Working data:
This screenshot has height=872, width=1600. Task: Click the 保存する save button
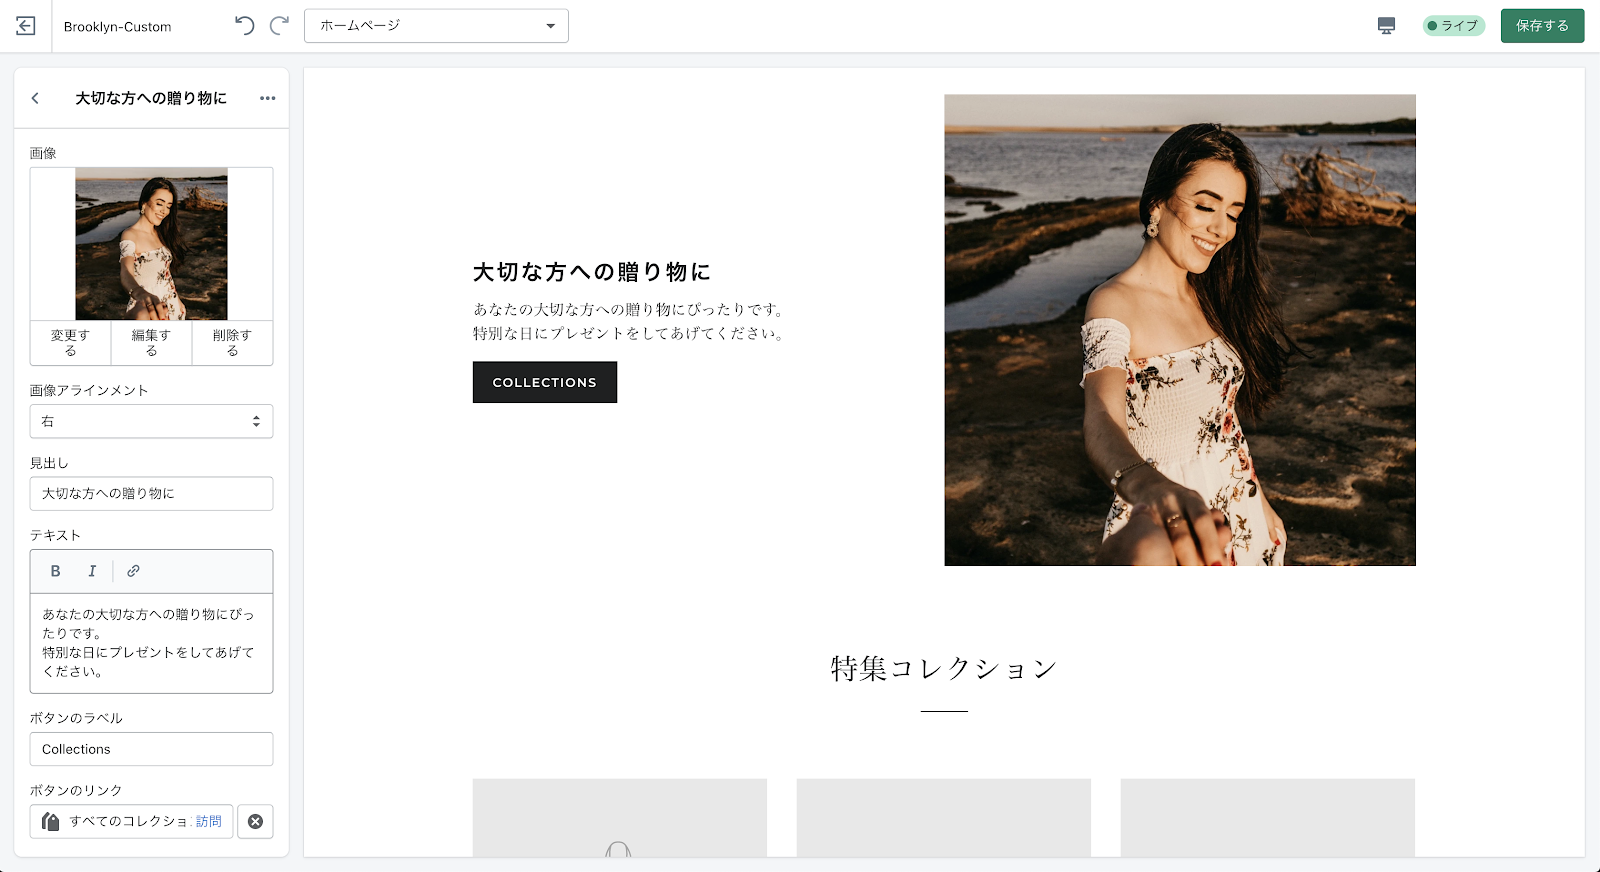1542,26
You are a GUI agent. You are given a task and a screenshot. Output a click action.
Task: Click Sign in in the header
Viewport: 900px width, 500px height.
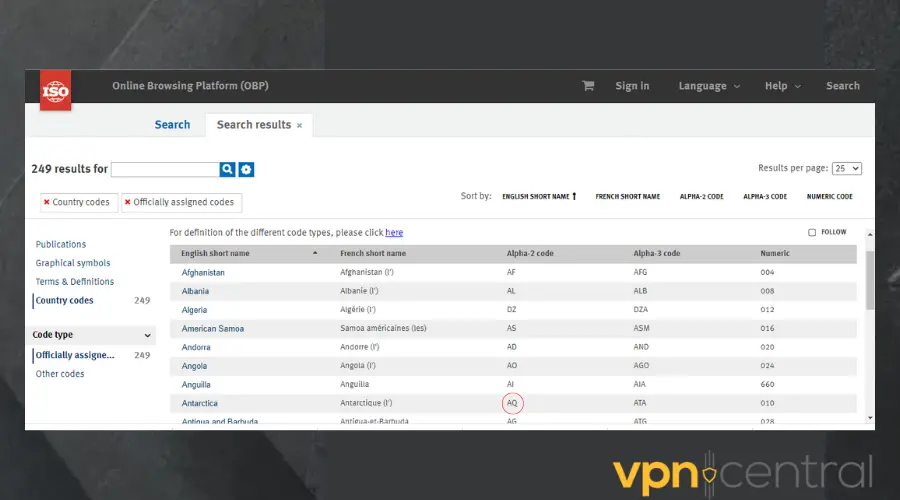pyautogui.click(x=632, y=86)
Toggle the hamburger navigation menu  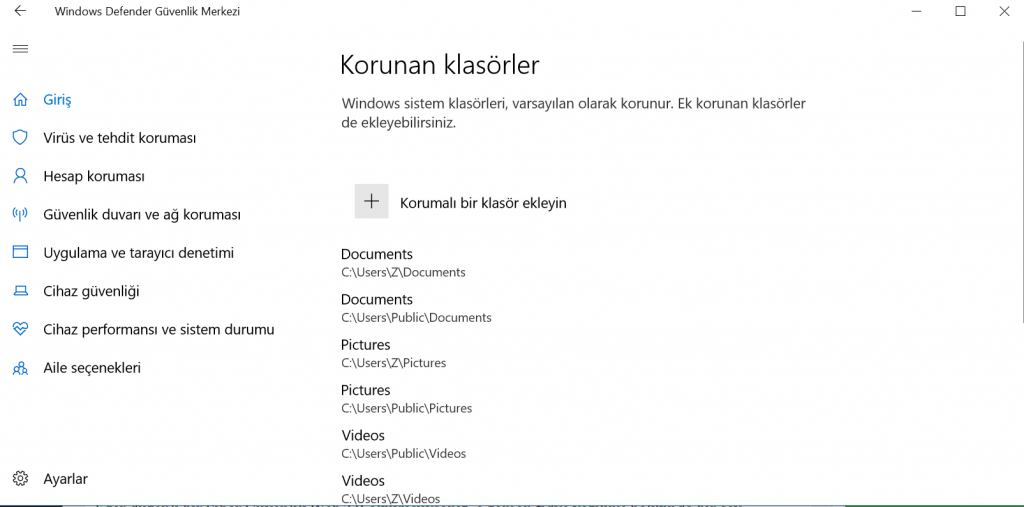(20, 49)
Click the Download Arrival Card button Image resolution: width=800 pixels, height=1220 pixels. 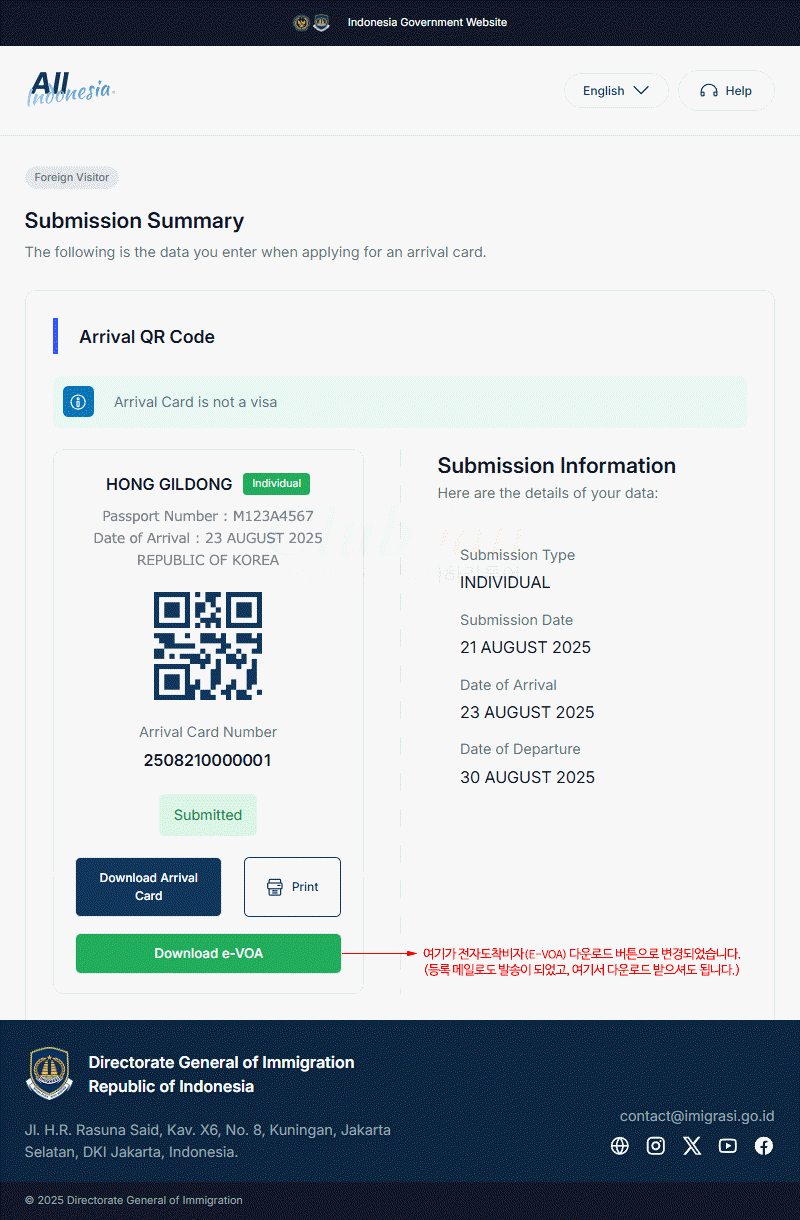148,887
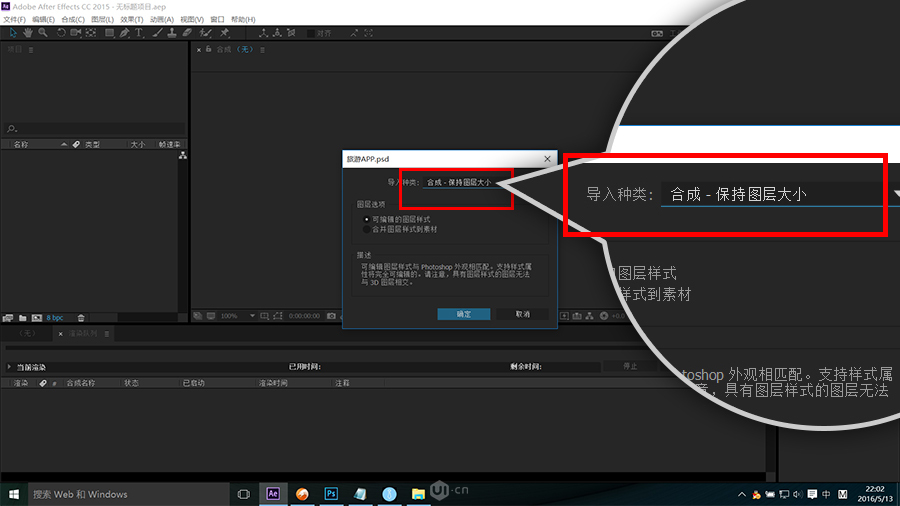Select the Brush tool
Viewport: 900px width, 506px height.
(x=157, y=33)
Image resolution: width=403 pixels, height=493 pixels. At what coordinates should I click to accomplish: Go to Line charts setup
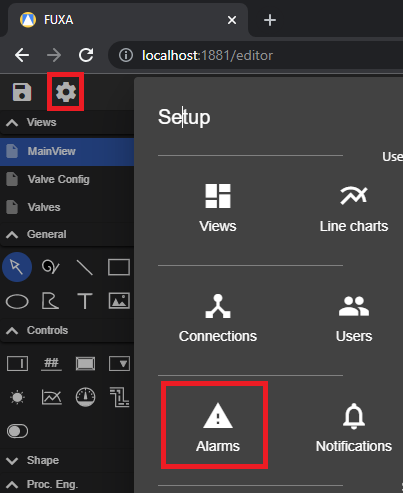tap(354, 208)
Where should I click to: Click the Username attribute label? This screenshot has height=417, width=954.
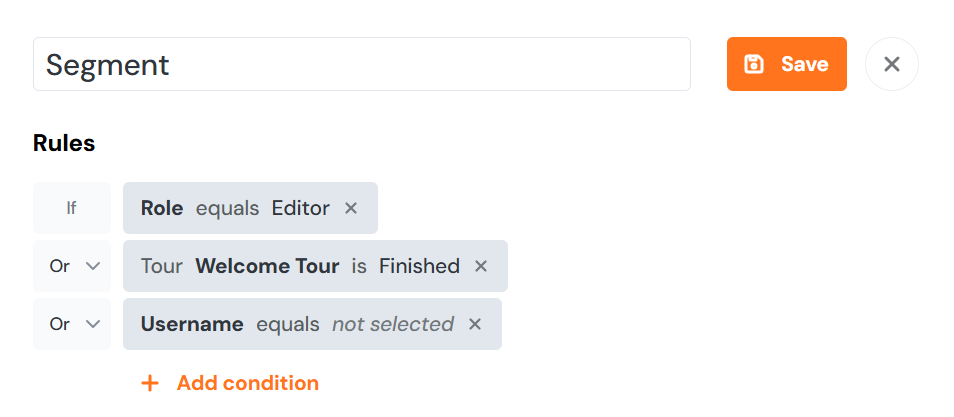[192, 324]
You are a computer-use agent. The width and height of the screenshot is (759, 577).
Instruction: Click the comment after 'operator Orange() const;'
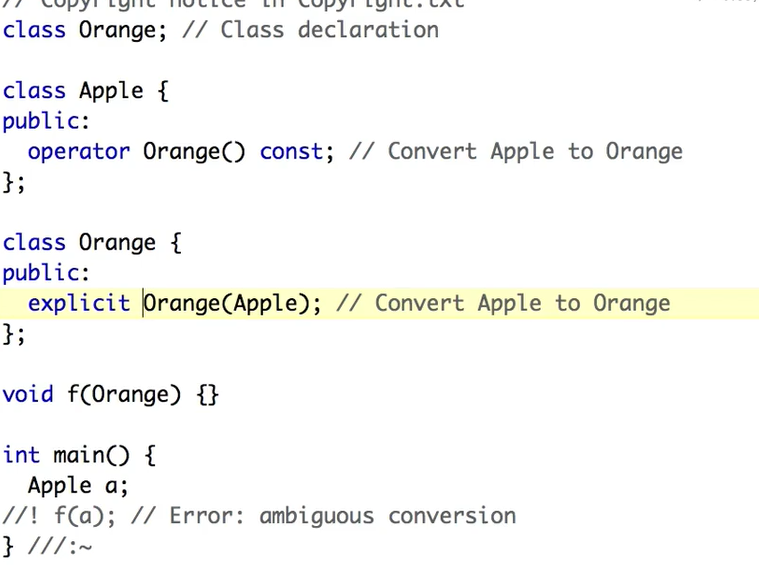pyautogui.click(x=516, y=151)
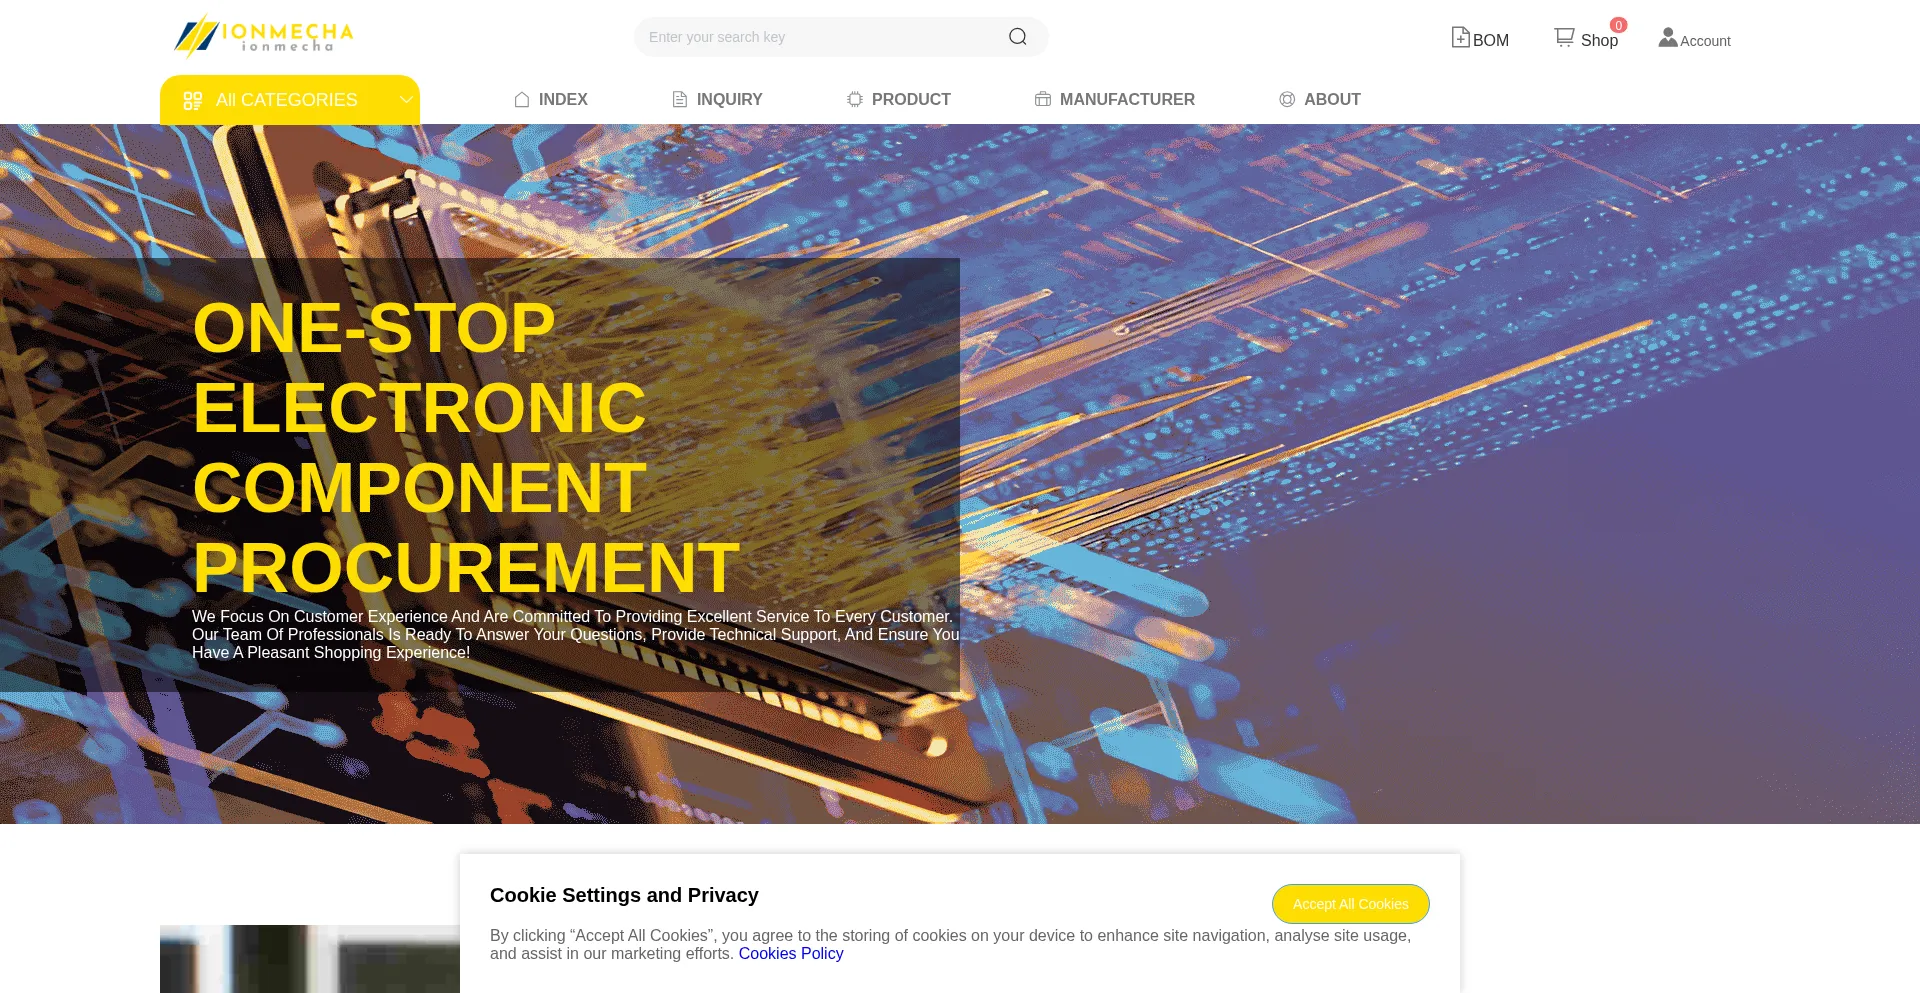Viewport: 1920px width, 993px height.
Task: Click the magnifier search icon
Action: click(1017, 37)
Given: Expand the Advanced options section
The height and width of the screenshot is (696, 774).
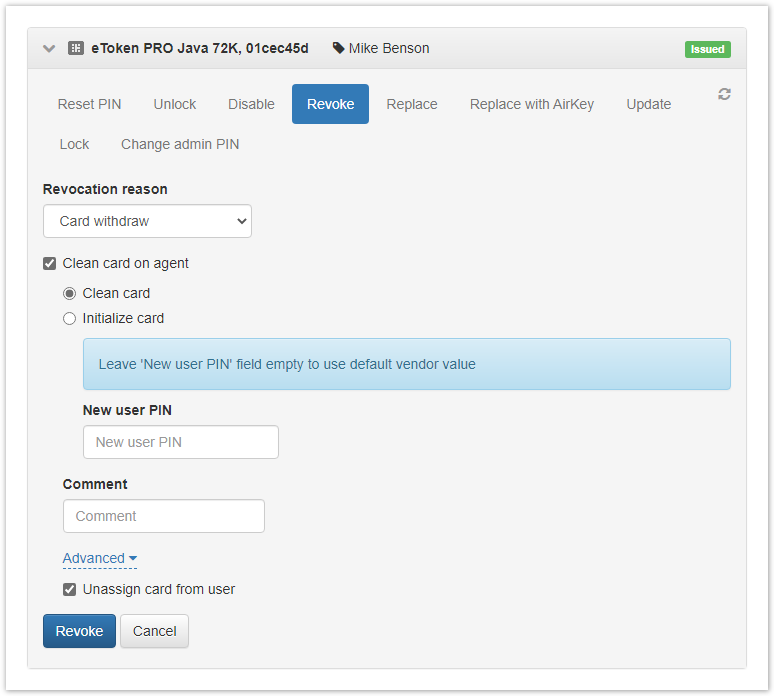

What to do: Could you tally the lines of the listing above that contain the word "agent"? Give the number by itself.

Output of the task: 2